Problem requirements:
From the line containing "Screen dimensions: 1223x742" down to the last line of the data, output each line word for word and include nothing else.

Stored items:
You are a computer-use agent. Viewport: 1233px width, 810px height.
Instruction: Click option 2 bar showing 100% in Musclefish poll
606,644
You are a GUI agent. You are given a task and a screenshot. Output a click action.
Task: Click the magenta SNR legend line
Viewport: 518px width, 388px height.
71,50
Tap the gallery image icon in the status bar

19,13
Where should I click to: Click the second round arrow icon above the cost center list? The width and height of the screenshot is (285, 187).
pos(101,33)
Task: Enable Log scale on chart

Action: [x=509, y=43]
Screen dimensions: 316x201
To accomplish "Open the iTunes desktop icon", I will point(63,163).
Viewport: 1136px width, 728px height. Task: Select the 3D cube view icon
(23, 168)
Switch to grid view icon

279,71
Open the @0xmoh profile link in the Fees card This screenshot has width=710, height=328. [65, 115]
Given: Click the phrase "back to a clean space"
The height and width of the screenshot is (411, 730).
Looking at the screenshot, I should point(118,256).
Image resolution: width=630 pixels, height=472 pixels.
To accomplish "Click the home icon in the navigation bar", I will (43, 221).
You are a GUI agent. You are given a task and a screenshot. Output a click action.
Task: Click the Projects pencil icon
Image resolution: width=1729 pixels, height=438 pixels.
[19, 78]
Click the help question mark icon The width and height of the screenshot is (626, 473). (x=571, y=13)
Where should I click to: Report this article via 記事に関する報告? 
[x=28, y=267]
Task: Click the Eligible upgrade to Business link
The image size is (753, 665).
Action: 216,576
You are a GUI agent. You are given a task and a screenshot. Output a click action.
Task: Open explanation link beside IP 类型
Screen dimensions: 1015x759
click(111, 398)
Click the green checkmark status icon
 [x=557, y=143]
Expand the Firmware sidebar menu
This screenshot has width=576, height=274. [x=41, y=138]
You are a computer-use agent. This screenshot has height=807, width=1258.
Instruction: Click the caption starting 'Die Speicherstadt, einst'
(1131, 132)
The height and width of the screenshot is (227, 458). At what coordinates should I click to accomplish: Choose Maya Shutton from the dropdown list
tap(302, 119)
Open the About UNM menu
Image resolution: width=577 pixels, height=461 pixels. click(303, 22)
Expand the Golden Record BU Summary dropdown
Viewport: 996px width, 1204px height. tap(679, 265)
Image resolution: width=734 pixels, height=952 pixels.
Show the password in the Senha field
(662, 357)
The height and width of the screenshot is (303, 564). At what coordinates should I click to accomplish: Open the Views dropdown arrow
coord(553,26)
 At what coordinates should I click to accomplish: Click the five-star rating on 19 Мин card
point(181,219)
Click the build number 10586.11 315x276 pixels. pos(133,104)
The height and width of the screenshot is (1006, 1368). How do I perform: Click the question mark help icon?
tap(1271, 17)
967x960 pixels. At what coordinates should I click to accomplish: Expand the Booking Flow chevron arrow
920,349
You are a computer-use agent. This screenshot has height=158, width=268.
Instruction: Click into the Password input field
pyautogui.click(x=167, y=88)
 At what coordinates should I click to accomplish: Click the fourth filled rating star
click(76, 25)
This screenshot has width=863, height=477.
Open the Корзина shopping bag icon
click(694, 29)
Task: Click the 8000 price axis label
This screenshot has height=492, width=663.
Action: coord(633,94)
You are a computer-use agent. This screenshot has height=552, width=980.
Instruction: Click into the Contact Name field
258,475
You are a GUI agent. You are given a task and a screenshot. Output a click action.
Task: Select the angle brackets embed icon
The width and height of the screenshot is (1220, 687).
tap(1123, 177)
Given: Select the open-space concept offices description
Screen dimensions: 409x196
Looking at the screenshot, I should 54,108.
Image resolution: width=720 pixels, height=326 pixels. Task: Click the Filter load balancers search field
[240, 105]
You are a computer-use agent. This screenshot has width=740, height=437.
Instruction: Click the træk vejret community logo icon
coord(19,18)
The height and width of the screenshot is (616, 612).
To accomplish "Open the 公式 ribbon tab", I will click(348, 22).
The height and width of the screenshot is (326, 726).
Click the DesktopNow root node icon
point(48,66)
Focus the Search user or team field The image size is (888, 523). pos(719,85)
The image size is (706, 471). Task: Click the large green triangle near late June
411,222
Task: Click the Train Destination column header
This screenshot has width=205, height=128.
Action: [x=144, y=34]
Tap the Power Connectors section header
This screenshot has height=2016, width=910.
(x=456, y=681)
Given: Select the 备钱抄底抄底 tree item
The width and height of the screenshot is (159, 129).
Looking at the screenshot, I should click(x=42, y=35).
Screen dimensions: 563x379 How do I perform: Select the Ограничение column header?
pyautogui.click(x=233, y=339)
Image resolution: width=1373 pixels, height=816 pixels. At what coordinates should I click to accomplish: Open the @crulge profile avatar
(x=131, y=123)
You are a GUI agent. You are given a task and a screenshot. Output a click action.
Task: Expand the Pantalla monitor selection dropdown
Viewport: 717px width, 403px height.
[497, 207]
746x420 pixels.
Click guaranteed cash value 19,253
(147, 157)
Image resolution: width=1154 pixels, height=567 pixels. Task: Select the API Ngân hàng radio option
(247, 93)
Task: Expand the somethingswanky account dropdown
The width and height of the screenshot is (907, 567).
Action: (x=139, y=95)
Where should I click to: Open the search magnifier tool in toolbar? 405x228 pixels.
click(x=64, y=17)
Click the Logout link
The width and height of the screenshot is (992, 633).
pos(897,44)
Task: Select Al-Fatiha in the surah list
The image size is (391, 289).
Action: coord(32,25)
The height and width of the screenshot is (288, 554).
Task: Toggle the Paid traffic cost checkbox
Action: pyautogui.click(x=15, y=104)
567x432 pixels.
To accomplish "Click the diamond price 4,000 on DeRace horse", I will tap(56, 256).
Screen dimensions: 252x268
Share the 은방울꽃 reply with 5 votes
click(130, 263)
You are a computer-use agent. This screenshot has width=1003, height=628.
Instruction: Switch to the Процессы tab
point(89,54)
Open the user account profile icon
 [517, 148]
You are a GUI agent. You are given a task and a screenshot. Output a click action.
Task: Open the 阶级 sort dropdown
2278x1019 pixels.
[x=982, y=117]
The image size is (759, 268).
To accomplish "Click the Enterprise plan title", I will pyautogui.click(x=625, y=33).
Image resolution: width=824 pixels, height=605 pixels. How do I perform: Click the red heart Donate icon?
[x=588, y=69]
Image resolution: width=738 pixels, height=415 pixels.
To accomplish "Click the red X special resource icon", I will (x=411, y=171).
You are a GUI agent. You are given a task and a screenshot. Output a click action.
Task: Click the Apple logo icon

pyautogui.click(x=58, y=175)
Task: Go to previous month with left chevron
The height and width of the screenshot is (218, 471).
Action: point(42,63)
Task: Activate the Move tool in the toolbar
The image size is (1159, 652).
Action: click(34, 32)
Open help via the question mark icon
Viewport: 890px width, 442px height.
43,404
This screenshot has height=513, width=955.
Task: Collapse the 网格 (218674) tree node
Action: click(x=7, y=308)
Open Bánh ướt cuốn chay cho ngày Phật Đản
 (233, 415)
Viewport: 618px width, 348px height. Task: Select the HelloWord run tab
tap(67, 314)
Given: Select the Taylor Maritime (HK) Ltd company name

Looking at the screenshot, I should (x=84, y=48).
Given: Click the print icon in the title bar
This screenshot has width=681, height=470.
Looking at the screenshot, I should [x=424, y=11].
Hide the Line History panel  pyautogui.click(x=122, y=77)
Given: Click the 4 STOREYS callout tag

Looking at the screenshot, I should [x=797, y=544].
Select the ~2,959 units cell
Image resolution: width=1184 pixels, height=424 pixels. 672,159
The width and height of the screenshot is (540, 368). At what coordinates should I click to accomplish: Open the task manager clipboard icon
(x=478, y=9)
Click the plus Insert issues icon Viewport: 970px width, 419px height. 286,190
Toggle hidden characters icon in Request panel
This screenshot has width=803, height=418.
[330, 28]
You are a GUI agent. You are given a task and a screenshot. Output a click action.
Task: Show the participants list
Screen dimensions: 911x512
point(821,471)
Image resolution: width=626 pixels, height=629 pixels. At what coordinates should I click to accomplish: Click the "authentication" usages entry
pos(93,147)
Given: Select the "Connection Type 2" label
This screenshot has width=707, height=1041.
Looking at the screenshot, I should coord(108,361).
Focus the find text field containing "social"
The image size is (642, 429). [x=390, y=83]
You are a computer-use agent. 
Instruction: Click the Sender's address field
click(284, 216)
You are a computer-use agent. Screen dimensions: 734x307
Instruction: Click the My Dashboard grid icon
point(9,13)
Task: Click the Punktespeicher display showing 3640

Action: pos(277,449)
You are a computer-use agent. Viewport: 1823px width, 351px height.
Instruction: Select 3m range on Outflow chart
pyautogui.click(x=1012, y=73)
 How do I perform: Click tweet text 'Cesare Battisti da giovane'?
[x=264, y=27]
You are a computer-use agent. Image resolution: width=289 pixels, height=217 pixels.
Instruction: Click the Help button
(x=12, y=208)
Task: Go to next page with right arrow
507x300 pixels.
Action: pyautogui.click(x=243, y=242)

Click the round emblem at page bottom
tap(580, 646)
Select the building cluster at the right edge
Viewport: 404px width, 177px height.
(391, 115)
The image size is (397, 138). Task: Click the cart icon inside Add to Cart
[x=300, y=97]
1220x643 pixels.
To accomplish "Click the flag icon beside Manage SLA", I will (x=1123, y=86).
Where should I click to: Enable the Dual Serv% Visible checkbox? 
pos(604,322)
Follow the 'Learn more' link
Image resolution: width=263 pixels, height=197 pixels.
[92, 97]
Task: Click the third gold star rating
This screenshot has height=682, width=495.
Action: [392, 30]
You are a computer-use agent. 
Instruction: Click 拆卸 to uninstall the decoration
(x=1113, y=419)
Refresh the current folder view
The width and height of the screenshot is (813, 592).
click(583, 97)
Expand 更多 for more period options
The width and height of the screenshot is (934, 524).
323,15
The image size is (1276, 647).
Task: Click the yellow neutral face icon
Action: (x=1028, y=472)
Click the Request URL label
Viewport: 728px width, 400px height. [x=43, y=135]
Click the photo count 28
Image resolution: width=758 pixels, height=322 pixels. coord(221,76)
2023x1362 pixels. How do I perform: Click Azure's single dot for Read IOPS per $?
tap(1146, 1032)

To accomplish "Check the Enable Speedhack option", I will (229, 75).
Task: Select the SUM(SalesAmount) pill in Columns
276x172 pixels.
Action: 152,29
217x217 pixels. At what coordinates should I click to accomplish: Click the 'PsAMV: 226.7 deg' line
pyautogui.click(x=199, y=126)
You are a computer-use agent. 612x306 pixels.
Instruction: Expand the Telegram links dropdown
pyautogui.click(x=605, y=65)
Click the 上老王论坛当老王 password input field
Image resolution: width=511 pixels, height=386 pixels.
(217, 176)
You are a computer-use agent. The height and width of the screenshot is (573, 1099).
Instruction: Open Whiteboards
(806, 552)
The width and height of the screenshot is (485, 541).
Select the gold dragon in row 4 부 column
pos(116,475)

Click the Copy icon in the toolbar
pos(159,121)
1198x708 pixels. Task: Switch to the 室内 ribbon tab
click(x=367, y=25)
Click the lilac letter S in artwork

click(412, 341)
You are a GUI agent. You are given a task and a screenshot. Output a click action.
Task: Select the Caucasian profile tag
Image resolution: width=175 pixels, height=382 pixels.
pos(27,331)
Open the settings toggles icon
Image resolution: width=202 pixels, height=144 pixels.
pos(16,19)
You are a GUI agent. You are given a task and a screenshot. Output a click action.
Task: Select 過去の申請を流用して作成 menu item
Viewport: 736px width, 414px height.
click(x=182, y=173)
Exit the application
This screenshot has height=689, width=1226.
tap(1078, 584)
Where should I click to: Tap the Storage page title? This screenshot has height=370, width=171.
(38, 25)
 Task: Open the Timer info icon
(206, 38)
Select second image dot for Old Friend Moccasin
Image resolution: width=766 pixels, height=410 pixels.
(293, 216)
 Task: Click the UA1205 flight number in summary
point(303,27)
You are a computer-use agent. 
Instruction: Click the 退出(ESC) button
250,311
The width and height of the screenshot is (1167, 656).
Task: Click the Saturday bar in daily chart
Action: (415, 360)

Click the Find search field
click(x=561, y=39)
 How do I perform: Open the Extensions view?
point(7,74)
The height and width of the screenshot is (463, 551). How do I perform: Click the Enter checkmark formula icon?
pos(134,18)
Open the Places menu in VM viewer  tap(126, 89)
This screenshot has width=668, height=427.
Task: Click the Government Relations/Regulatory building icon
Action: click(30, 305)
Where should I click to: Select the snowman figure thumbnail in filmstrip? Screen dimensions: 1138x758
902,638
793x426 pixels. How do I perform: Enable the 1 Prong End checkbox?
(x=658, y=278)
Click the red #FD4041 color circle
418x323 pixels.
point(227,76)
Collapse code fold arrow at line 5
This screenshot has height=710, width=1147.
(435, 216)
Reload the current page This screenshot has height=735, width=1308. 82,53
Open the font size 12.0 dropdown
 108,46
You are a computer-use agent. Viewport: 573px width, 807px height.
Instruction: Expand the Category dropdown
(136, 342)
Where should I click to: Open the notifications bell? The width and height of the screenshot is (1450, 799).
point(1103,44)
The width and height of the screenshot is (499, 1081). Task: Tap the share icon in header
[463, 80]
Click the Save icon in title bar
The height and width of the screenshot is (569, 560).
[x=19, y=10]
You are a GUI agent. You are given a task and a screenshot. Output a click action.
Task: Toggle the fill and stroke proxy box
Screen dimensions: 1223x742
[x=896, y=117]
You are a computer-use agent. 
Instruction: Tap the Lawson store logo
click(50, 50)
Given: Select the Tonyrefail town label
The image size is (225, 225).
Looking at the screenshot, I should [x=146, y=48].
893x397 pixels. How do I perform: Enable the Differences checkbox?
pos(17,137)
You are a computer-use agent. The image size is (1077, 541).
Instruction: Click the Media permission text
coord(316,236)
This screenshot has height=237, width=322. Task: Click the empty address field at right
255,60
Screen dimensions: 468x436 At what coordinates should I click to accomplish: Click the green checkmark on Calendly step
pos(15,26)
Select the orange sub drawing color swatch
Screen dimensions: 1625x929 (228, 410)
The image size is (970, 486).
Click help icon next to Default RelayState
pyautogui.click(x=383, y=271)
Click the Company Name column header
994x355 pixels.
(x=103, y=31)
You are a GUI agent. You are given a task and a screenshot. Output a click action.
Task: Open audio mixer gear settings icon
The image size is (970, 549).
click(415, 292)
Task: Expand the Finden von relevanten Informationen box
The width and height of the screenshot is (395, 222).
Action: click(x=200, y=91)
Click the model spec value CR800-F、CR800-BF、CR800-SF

Answer area:
Screen dimensions: 1223x742
[x=896, y=117]
You are a computer-use agent. 
Instruction: Tap the Lawson store logo
click(50, 50)
Given: Select the Tonyrefail town label
The image size is (225, 225).
Looking at the screenshot, I should [x=146, y=48].
893x397 pixels. How do I perform: Enable the Differences checkbox?
pos(17,137)
You are a computer-use agent. The image size is (1077, 541).
Instruction: Click the Media permission text
coord(316,236)
This screenshot has height=237, width=322. Task: Click the empty address field at right
255,60
Screen dimensions: 468x436 At what coordinates should I click to accomplish: Click the green checkmark on Calendly step
pos(15,26)
Select the orange sub drawing color swatch
Screen dimensions: 1625x929 (228, 410)
The image size is (970, 486).
Click help icon next to Default RelayState
pyautogui.click(x=383, y=271)
Click the Company Name column header
994x355 pixels.
(x=103, y=31)
You are a GUI agent. You are given a task and a screenshot. Output a click action.
Task: Open audio mixer gear settings icon
The image size is (970, 549).
click(415, 292)
Task: Expand the Finden von relevanten Informationen box
The width and height of the screenshot is (395, 222).
Action: click(x=200, y=91)
Click the model spec value CR800-F、CR800-BF、CR800-SF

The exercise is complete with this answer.